## BEGIN Data to use
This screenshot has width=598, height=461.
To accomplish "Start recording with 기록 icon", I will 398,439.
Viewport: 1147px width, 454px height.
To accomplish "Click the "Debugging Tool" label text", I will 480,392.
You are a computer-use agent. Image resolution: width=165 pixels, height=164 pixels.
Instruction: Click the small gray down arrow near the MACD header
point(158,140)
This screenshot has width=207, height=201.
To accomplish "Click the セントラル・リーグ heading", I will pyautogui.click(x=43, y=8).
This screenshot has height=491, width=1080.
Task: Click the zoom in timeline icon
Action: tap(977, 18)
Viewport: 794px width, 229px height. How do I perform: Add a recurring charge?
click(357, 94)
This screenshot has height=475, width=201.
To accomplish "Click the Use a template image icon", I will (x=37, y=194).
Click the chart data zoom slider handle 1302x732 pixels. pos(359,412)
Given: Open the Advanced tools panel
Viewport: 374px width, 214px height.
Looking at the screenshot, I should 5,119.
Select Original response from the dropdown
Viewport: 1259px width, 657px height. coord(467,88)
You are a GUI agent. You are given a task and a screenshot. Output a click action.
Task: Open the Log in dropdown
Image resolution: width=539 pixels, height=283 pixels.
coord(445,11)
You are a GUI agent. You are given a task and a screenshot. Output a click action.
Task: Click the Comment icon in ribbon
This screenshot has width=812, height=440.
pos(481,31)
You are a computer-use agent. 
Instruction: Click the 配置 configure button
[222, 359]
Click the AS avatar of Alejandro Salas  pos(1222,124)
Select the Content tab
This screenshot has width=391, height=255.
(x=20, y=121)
## END Data to use
▶ [What you have to do]: Copy the data from the line containing "Viewport: 794px width, 229px" through the end of the data, keeping each line identical.

▶ [Output of the exercise]:
Viewport: 794px width, 229px height. How do I perform: Add a recurring charge?
click(357, 94)
This screenshot has height=475, width=201.
To accomplish "Click the Use a template image icon", I will (x=37, y=194).
Click the chart data zoom slider handle 1302x732 pixels. pos(359,412)
Given: Open the Advanced tools panel
Viewport: 374px width, 214px height.
Looking at the screenshot, I should 5,119.
Select Original response from the dropdown
Viewport: 1259px width, 657px height. coord(467,88)
You are a GUI agent. You are given a task and a screenshot. Output a click action.
Task: Open the Log in dropdown
Image resolution: width=539 pixels, height=283 pixels.
coord(445,11)
You are a GUI agent. You are given a task and a screenshot. Output a click action.
Task: Click the Comment icon in ribbon
This screenshot has width=812, height=440.
pos(481,31)
You are a computer-use agent. 
Instruction: Click the 配置 configure button
[222, 359]
Click the AS avatar of Alejandro Salas  pos(1222,124)
Select the Content tab
This screenshot has width=391, height=255.
(x=20, y=121)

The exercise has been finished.